▶ [Aim] Can you express each line of the listing as a string in a JSON list, leaving out any blank lines?

(Source records)
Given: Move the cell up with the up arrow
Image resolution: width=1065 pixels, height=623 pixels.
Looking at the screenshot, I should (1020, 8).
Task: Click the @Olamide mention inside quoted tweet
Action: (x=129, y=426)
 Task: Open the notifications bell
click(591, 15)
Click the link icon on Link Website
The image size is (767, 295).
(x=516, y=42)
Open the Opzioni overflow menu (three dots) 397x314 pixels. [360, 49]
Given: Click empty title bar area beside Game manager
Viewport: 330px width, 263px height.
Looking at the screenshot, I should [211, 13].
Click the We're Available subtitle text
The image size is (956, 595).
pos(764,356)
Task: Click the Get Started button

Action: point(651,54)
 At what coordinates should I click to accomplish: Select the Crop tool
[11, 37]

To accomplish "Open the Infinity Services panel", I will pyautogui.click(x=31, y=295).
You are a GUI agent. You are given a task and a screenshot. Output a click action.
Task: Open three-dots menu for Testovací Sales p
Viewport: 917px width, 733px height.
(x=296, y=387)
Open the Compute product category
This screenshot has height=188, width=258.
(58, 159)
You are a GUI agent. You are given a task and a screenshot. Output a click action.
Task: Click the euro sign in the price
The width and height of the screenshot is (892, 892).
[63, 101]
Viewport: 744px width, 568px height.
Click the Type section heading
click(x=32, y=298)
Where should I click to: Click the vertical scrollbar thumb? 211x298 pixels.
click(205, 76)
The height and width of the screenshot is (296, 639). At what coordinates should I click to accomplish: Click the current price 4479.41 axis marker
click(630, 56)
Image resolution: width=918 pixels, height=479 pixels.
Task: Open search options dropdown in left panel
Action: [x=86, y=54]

▶ [The reply]
[
  "Given: Move the cell up with the up arrow",
  "Image resolution: width=1065 pixels, height=623 pixels.",
  "Looking at the screenshot, I should (1020, 8).",
  "Task: Click the @Olamide mention inside quoted tweet",
  "Action: (x=129, y=426)",
  " Task: Open the notifications bell",
  "click(591, 15)",
  "Click the link icon on Link Website",
  "The image size is (767, 295).",
  "(x=516, y=42)",
  "Open the Opzioni overflow menu (three dots) 397x314 pixels. [360, 49]",
  "Given: Click empty title bar area beside Game manager",
  "Viewport: 330px width, 263px height.",
  "Looking at the screenshot, I should [211, 13].",
  "Click the We're Available subtitle text",
  "The image size is (956, 595).",
  "pos(764,356)",
  "Task: Click the Get Started button",
  "Action: point(651,54)",
  " At what coordinates should I click to accomplish: Select the Crop tool",
  "[11, 37]",
  "To accomplish \"Open the Infinity Services panel\", I will pyautogui.click(x=31, y=295).",
  "You are a GUI agent. You are given a task and a screenshot. Output a click action.",
  "Task: Open three-dots menu for Testovací Sales p",
  "Viewport: 917px width, 733px height.",
  "(x=296, y=387)",
  "Open the Compute product category",
  "This screenshot has height=188, width=258.",
  "(58, 159)",
  "You are a GUI agent. You are given a task and a screenshot. Output a click action.",
  "Task: Click the euro sign in the price",
  "The width and height of the screenshot is (892, 892).",
  "[63, 101]",
  "Viewport: 744px width, 568px height.",
  "Click the Type section heading",
  "click(x=32, y=298)",
  "Where should I click to: Click the vertical scrollbar thumb? 211x298 pixels.",
  "click(205, 76)",
  "The height and width of the screenshot is (296, 639). At what coordinates should I click to accomplish: Click the current price 4479.41 axis marker",
  "click(630, 56)",
  "Image resolution: width=918 pixels, height=479 pixels.",
  "Task: Open search options dropdown in left panel",
  "Action: [x=86, y=54]"
]